Work instructions:
Decide whether each of the three statements below agrees with the topiary passage, answering yes or no and quoting the passage's deciding words exactly. 1. William Waldorf Astor built a Tudor village at Hever Castle because the moat kept him from adding wings to the house. 2. Topiary was common in 18th-century American gardens. 3. In American portable style topiary, the wire frame is taken away once the plants have filled it.
== Selected extract
Americans in England were sensitive to the renewed charms of topiary. When William Waldorf Astor bought Hever Castle, Kent, around 1906, the moat surrounding the house precluded the addition of wings for servants, guests and the servants of guests that the Astor manner required. He accordingly built an authentically styled Tudor village to accommodate the overflow, with an "Old English Garden" including buttressed hedges and free-standing topiary. In the preceding decade, expatriate Americans led by Edwin Austin Abbey created an Anglo-American society at Broadway, Worcestershire, where topiary was one of the elements of a "Cotswold" house-and-garden style soon naturalised among upper-class Americans at home. Topiary, which had featured in very few 18th-century American gardens, came into favour with the Colonial Revival gardens and the grand manner of the American Renaissance, 1880–1920. Interest in the revival and maintenance of historic gardens in the 20th century led to the replanting of the topiary maze at the Governor's Palace, Colonial Williamsburg, in the 1930s.

20th century
American portable style topiary was introduced to Disneyland around 1962. Walt Disney helped bring this new medium into being - wishing to recreate his cartoon characters throughout his theme park in the form of landscape shrubbery. This style of topiary is based on a suitably shaped steel wire frame through which the plants eventually extend as they grow. The frame, which remains as a permanent trimming guide, may be either stuffed with sphagnum moss and then planted, or placed around shrubbery. The sculpture slowly transforms into a permanent topiary as the plants fill in the frame.
This style has led to imaginative displays and festivals throughout the Disney resorts and parks, and mosaiculture (multiple types and styles of plants creating a mosaic, living sculpture) worldwide includes the impressive display at the 2008 Summer Olympics in China. Living corporate logos along roadsides, green roof softscapes and living walls that biofilter air are offshoots of this technology.

Artificial topiary is another offshoot similar to the concept of artificial Christmas trees. This topiary mimics the style of living versions and is often used to supply indoor greenery for home or office decoration. Patents are issued for the style, design, and construction methodology of different types of topiary trees.

Notable topiary displays

Australia
 Railton, Tasmania known as Railton Town of Topiary

Asia
 Mosaiculture 2006 (Shanghai, China)
 The Samban-Lei Sekpil in Manipur, India, begun in 1983 and recently measuring  in height, is the world's tallest topiary, according to Guinness Book of World Records. It is clipped of Duranta erecta, a shrub widely used in Manipuri gardens, into a tiered shape called a sekpil or satra that honours the forest god Umang Lai.
====
== Data listing
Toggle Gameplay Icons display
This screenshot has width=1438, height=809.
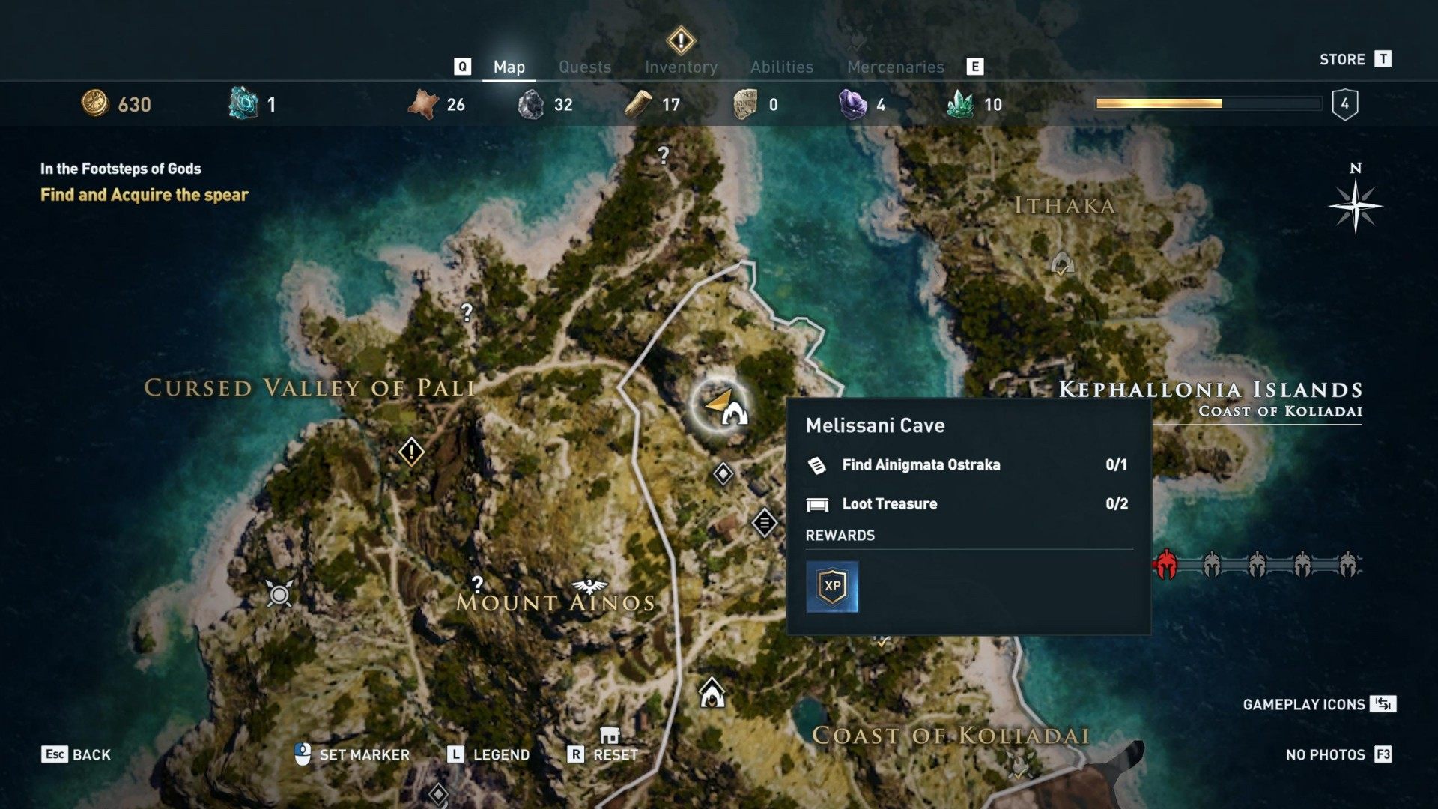(x=1319, y=704)
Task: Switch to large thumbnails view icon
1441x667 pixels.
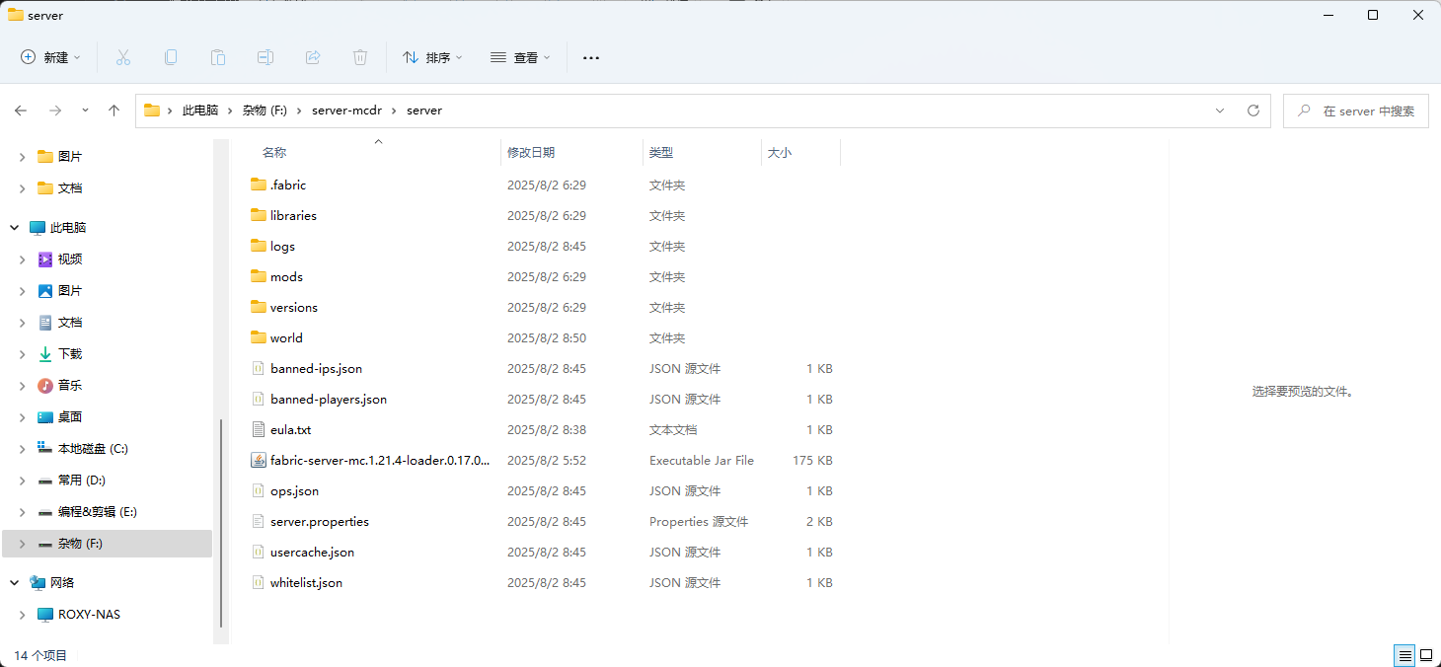Action: (x=1425, y=655)
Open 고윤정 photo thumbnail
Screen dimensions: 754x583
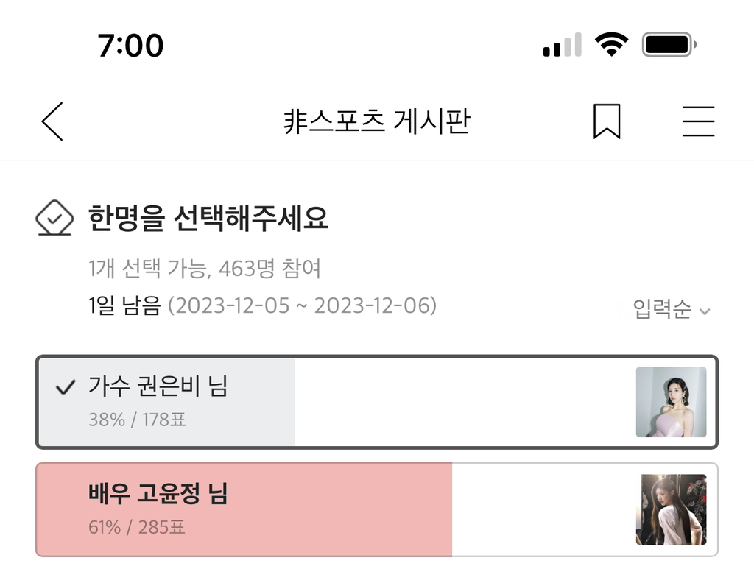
====
Solution to the problem:
1. Yes: "the moat surrounding the house precluded the addition of wings for servants, guests and the servants of guests that the Astor manner required. He accordingly built an authentically styled Tudor village to accommodate the overflow"
2. No: "Topiary, which had featured in very few 18th-century American gardens"
3. No: "The frame, which remains as a permanent trimming guide"